Solve in positive rational numbers

$x^y = y^x$

For example ,$$x=4, y =2; x=3\frac{3}{8}, y = 2\frac{1}{4}$$.

### Solution

Put $$x=ky$$. It follows that

$y^{k-1} = k$

It is easy to see that $$k$$ is rational if and only if $$k = 1 + 1/n$$ for some positive integer $$n$$.

Thus,

$y = \left(1+ \frac{1}{n}\right)^n \text{ and } x = \left(1+ \frac{1}{n}\right)^{n+1}$

When $$n=1, x=4$$ and $$y=2$$; when $$n=2, x=\frac{27}{8}$$ and $$y= \frac{9}{4}$$.

## Problem 785

Show that

\begin{align} (3 \lbrace (a^3+b^3)^{\frac{1}{3}}-a \rbrace \lbrace (a^3+b^3)^{\frac{1}{3}}-b \rbrace)^{\frac{1}{3}} \nonumber\\\\ = (a+b)^{\frac{2}{3}}-(a^2-ab+b^2)^{\frac{1}{3}} \label{id1} \\\\ (2 \lbrace (a^2+b^2)^{\frac{1}{2}}-a \rbrace \lbrace (a^2+b^2)^{\frac{1}{2}}-b \rbrace)^{\frac{1}{2}} \nonumber\\\\ = (a+b)-(a^2+b^2)^{\frac{1}{2}} \label{id2} \end{align}

### Solution

To prove $$\ref{id1}$$, in the identity

$$(a+b-r)^3 = (a+b)^3 - r^3 - 3r(a+b)^2 + 3r^2(a+b)$$

Put $$r^3 = a^3 + b^3$$.

Thus,

\begin{align*} (a+b-r)^3&=&3ab(a+b) - 3r(a+b)^2 + 3r^2(a+b) \\\\ &=&3(a+b)(r-a) (r-b) \end{align*}

Then divide both sides by $$(a+b)$$ and take the cube root of both sides.

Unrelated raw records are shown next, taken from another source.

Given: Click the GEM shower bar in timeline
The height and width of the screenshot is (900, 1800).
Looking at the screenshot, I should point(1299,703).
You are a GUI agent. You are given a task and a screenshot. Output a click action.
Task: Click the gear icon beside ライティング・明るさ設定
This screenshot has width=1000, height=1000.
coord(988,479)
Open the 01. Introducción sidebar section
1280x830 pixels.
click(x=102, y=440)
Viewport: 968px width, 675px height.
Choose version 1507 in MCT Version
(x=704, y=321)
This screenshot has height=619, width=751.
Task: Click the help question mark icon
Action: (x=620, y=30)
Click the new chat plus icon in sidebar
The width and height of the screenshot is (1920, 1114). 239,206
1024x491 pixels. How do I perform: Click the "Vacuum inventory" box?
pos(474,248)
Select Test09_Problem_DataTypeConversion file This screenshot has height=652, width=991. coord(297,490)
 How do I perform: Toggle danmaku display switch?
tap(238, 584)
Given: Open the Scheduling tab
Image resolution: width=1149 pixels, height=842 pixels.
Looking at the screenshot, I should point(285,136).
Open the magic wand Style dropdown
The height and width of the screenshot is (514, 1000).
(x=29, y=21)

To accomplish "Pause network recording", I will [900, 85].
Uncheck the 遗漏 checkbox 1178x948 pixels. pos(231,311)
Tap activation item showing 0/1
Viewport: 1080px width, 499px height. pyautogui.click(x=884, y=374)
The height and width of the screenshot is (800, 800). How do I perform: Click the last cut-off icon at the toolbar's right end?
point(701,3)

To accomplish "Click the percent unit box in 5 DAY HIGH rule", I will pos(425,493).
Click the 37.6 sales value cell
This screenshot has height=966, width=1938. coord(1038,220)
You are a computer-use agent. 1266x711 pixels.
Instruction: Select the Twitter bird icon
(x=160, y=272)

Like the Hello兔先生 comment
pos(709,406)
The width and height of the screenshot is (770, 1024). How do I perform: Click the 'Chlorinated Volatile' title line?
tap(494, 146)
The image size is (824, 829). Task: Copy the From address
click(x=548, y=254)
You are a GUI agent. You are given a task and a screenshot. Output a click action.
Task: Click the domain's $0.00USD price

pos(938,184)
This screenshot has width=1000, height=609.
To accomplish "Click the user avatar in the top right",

To prove $$\ref{id2}$$, in the identity

$$(a+b-r)^2 = (a+b)^2 - 2r(a+b) + r^2$$

Put $$r^2 = a^2 + b^2$$.

Thus,

\begin{align*} (a+b-r)^2&=&2r^{2} + 2ab -2r(a+b) \\\\ &=&2(r-a)(r-b) \end{align*}

Then take the square root of both sides.